Healing practices have been recorded for millennia across cultures and geographies. Ever since sickness has existed, human beings have developed many different methods and systems to try and facilitate healing, many of them differing in their understanding, approaches and aims.
Medicine has always been considered partly science and partly art. Part of medicine deals with the scientific knowledge of the body and disease, and the technical methods and equipment used to treat disease. The ‘artistic’ aspect of medicine is perhaps the ability to see the patient as a whole and to be able to connect with him or her.
Over the last century, great material progress has been made by humanity – a greater understanding of the laws and principles of nature, as well as the development of a number of technologies which aim to make our lives easier and more comfortable. However, comfort and pleasure can create cravings for greater comforts and pleasures, diminish stoic values and lessen the use of inherent human capabilities, leading to a loss of human potential and ultimately to a loss of confidence in human nature. This downward spiral gets reflected externally as a lack of faith and crisis of mental and spiritual health, breakdown in trust in societal roles, a sense of confusion and ultimately can lead to anarchy in society.
Along this journey of technological advances, there have also been changes in the way doctors are taught and a shift from a moral to a legal and regulatory basis for medical education and training. This has resulted in the view of the practice of medicine more as a profession than a vocation and the consequent prioritization of efficiency over service. Also, the industrialization and strategic competition among providers of healthcare and allied fields such as pharmaceuticals have led to larger and larger organizations, in which the stakes for survival are constantly growing and high-pressured business decisions are made far away from the bedsides of suffering patients. Such factors have spread internationally and led to a breakdown of trust in doctor-patient relationships across the world. This has consequently led to greater regulation of medical practitioners and an attempt to impose transparency and standardization on clinical practice through the practice of Evidence Based Medicine (EBM), a rational though limited solution.
EBM is meant to be the conscientious, explicit and judicious use of current best evidence in making decisions about the care of individual patients. However, although this definition invokes rigour and attention to detail, it makes no reference to compassion or even healing, which is ultimately the aim of all care.

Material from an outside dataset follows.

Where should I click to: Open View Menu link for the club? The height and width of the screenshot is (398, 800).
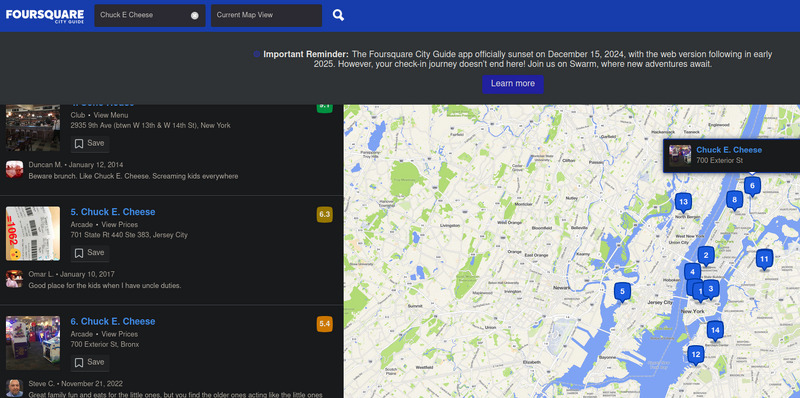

EBM is based on an order of levels of evidence, with level I considered the highest and level VII considered the lowest levels of evidence. In a nutshell, the data and conclusions from well-designed randomised controlled trials and their systematic reviews and meta-analyses are meant to constitute higher levels of evidence, while information from smaller qualitative studies and the opinions of recognized experts are meant to constitute lowest levels of evidence. In practice, approval and funding decisions of a number of policy-making and advisory bodies are based on the quality of such evidence.
The process of obtaining and recording such evidence is meant to be rigorous in technique and involves significant resources and expense, which limits what can be studied in such a way. However, the interpretation and reporting of such evidence can be more subjective and even self-interested. Philosophically, objectivity is never absolute, but it needs a great sense of openness, humility and wisdom to accept this. EBM can lead to an emphasis on ‘cold statistics’, away from ambiguity of application in the real world – the bedside of sufferers.
Thus, though EBM can be a tool to try and ascertain the value of certain medical treatments, there are a number of questions around its validity and scope of use as an overarching and almost exclusive medical paradigm, which is the case today. For example, is the whole truth to be found in numbers? Can we really know a tree just by counting its leaves? Might there not be multiple levels of causation and correspondingly multiple levels of understanding?
As Albert Einstein said, “Not everything that can be counted counts and not everything that counts can be counted”. Though one can only go by one’s current perceptions, would it not be wise to acknowledge that our present understanding is not necessarily a perfect one and that a different way of looking at things may be possible?
For example, does the lack of validation by randomised controlled trials make the use of some treatments from the so-called ‘alternative’ forms of medicine such as homeopathy, less valid? For that matter, even some of the ‘common sense’ and intuitive ‘grandma’s remedies’ for minor ailments may not be supported by evidence, but are commonly used and surely their health benefits in individual cases cannot be doubted.
Although established with good intentions, the EBM culture has put an enormous strain on doctors and seems to prioritise the ‘objective’ science of medicine over the intuitive and more relational art of healing. The time has perhaps come for medicine to recognize that scientific objectivity is not the only basis for its practice, and to find ways in which its compassionate spirit, which is surely at the very origin of medicine, can be placed on at least an equal footing with the prevailing EBM culture.